Dark was the sky and cold was the night,
the bustle of Aizawl, now reduced to null.
There in the darkness at its deepest height,
screams out a man, breaking the silent lull.
Sanga was just 18, a bright lad from yore,
Smart and educated, an aspiring gold-mine.
His pa was an officer, his ma a pedagogue,
Together they nurtured him, nice and fine.
Today he’s a destitute, high on dope,
Struggling for a fix, on anything that he finds.
Ma and pa were anguished, they lost all hope,
They blamed themselves, guilt filled their minds.
How could this happen? What did they miss?
He felt so normal, just like any other kid.
And then they saw it, the pattern and gist.
One friend was in jail, the other had OD’d.
They never imagined, he could be influenced,
Oh how wrong you are, the parents of Mizoram.
Things are different now, things have changed,
There’s no more zawlbuk, there’s no more farm.
The youth of today, wallow in empty hunger,
He’ll do anything his friends do, be it fag or beer.
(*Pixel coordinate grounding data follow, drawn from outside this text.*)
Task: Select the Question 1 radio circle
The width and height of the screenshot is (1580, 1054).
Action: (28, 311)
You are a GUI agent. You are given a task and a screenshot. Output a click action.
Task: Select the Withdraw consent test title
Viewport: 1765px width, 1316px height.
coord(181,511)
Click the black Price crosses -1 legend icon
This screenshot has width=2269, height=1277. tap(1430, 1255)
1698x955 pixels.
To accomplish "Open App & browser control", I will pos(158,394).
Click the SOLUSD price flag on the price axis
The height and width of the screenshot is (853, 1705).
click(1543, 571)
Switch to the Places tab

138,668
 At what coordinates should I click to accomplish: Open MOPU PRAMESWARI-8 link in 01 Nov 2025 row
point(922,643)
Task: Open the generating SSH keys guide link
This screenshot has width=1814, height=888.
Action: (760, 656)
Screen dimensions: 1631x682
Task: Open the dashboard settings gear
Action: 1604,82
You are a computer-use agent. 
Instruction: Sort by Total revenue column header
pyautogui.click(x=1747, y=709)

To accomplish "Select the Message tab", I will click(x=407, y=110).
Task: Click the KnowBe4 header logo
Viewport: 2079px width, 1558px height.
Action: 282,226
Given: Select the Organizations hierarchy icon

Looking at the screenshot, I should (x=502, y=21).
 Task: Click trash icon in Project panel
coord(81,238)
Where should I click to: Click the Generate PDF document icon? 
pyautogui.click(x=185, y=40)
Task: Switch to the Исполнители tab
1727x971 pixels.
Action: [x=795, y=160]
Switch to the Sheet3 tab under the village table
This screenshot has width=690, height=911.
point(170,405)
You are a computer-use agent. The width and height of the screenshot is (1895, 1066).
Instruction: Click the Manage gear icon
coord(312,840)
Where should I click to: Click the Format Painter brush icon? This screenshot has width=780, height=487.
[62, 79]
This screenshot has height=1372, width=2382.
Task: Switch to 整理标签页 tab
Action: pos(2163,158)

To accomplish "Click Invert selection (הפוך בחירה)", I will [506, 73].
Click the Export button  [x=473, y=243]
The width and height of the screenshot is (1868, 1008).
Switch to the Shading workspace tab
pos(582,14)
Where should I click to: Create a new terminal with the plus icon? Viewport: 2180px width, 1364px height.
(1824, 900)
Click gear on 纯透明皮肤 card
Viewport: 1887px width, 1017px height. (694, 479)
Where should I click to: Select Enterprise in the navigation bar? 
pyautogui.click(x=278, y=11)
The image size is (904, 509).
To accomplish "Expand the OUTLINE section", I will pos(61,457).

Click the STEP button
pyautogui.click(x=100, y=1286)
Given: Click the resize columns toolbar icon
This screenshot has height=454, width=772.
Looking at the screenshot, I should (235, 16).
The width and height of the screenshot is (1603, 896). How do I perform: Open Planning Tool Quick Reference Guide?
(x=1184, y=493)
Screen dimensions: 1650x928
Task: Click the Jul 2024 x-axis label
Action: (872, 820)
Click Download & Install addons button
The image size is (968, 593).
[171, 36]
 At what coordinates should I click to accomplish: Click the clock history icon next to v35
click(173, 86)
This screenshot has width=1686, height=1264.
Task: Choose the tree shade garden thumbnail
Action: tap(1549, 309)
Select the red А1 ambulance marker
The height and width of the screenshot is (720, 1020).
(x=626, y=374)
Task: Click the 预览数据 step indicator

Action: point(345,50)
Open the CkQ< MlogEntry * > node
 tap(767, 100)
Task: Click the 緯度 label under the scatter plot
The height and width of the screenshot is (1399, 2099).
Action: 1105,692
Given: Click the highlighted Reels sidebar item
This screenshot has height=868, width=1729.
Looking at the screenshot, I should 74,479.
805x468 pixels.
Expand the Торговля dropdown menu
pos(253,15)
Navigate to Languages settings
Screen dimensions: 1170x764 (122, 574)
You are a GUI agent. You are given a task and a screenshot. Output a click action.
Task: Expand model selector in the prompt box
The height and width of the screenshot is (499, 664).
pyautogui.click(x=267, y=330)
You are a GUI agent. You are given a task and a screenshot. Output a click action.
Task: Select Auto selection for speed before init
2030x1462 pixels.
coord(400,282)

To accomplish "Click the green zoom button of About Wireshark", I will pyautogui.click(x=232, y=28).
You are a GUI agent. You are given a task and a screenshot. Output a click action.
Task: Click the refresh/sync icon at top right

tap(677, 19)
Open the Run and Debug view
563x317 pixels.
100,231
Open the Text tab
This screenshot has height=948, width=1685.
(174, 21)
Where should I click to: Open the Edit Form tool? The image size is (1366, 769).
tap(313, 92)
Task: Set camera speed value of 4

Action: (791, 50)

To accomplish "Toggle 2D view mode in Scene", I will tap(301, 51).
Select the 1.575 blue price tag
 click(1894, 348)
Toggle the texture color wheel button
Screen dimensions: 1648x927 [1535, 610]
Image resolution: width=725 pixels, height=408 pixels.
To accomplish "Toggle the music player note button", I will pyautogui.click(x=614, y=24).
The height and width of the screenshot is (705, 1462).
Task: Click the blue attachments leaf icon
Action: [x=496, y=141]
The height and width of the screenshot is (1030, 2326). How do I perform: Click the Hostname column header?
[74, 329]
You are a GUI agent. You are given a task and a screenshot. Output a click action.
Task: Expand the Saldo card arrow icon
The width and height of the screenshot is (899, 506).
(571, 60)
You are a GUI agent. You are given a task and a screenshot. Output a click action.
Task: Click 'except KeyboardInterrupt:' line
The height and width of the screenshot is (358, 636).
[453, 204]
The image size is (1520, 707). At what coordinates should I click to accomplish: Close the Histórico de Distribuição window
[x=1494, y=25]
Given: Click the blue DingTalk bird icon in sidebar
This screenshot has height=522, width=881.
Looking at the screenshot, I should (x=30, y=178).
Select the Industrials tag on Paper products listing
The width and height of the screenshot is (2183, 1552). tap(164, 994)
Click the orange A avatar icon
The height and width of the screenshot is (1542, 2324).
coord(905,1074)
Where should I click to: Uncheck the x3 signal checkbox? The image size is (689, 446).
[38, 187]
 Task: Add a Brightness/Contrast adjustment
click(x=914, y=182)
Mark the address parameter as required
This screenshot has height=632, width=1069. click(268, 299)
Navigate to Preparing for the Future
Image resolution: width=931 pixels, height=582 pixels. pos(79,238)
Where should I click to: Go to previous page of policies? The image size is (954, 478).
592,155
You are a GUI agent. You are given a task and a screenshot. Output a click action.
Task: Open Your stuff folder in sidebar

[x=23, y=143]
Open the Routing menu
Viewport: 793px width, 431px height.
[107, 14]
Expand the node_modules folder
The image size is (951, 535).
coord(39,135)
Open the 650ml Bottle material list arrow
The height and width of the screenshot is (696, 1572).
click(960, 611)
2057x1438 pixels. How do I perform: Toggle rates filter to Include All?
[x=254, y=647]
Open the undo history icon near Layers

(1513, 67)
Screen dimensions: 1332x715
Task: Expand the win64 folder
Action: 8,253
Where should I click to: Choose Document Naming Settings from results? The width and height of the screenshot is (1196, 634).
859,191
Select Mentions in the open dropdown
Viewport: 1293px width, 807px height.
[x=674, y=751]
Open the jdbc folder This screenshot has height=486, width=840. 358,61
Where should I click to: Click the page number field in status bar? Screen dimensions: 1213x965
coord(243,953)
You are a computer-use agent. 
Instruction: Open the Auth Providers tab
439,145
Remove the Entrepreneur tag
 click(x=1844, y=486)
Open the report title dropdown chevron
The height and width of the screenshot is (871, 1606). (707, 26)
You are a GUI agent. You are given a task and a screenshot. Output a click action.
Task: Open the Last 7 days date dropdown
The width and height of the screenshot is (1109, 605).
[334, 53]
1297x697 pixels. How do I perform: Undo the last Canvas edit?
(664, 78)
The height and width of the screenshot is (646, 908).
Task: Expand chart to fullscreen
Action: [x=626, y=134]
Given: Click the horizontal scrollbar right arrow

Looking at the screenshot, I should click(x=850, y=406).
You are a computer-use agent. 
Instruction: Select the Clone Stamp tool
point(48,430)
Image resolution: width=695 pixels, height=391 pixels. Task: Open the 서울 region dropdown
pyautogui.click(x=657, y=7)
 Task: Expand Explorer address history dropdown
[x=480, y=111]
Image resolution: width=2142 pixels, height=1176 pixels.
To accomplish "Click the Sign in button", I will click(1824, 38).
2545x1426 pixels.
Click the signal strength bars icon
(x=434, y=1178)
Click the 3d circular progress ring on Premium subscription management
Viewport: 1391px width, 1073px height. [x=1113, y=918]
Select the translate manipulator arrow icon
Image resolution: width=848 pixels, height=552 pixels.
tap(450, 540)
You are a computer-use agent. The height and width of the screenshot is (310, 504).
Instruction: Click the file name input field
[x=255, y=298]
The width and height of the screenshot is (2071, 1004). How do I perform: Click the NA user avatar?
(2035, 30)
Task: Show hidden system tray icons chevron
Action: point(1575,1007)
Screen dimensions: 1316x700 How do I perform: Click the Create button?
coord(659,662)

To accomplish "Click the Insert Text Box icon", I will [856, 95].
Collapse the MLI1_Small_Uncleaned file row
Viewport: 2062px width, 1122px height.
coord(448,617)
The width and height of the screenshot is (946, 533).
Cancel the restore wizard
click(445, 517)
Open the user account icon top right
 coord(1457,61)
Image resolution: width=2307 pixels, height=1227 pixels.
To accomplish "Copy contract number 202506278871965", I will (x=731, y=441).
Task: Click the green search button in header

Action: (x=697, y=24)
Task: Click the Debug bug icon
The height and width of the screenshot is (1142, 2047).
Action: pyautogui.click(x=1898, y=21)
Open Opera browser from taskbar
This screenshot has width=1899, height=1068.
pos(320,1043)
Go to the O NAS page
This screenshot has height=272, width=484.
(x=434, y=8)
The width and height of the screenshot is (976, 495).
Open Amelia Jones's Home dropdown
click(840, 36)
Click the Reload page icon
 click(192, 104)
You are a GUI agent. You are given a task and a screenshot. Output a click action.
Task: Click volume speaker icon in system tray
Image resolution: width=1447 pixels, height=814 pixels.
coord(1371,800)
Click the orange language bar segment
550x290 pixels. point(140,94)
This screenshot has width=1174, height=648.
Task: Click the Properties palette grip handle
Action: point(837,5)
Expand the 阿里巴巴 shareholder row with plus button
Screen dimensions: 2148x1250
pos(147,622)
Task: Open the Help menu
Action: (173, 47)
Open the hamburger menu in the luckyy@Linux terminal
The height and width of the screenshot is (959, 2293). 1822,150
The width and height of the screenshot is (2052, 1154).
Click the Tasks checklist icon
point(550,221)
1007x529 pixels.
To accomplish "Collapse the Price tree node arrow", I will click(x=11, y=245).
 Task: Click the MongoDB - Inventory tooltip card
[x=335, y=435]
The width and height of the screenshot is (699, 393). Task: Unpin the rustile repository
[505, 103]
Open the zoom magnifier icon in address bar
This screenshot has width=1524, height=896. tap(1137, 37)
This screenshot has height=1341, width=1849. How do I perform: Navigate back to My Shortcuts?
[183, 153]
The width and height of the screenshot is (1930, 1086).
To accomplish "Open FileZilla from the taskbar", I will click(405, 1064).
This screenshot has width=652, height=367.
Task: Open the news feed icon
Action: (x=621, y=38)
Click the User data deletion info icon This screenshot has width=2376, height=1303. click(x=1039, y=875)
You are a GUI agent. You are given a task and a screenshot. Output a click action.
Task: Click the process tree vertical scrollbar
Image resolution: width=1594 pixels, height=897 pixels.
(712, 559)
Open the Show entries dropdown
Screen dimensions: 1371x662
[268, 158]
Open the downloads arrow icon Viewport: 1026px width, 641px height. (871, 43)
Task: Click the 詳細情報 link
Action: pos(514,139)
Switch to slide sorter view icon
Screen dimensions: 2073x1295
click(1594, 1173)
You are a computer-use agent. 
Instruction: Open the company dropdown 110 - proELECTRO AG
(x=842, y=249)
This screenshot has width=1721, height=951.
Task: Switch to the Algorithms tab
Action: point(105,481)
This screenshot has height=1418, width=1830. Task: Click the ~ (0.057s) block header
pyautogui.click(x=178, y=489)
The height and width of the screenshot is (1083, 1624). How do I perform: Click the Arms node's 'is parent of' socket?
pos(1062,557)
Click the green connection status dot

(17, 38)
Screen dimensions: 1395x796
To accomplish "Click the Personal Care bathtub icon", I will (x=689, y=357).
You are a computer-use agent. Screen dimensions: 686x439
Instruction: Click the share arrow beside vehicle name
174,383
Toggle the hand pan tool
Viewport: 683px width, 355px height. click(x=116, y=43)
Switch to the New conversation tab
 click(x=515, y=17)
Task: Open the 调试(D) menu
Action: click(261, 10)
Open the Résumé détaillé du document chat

Moving from there, to other substances stronger,
A hunger for acceptance – such is peer pressure.
Tluangi was only 17 - fair, attractive and tender,
She was a popular girl, in her esteemed school.
Her folks are divorced; she lives with her mother,
All the girls envied her, and all the guys drooled.
But everything changed, the day her picture appeared,
On the local newspaper, for everyone to see.
She was caught one sultry night, all oiled up and geared,
Ready to sell her body, at the back of a taxi.
The mob called her whore, all her respect were gone,
They wanted to burn her, their hatred enhanced.
Who would have thought, she only did it for a phone?
For she didn’t want to be, a girl with no balance.
Such is the peer pressure, our youth of today face,
Being an outcast from a group, is not an option.
They will do anything, to remain in this twisted race,
Be it drugs or theft, even murder or prostitution.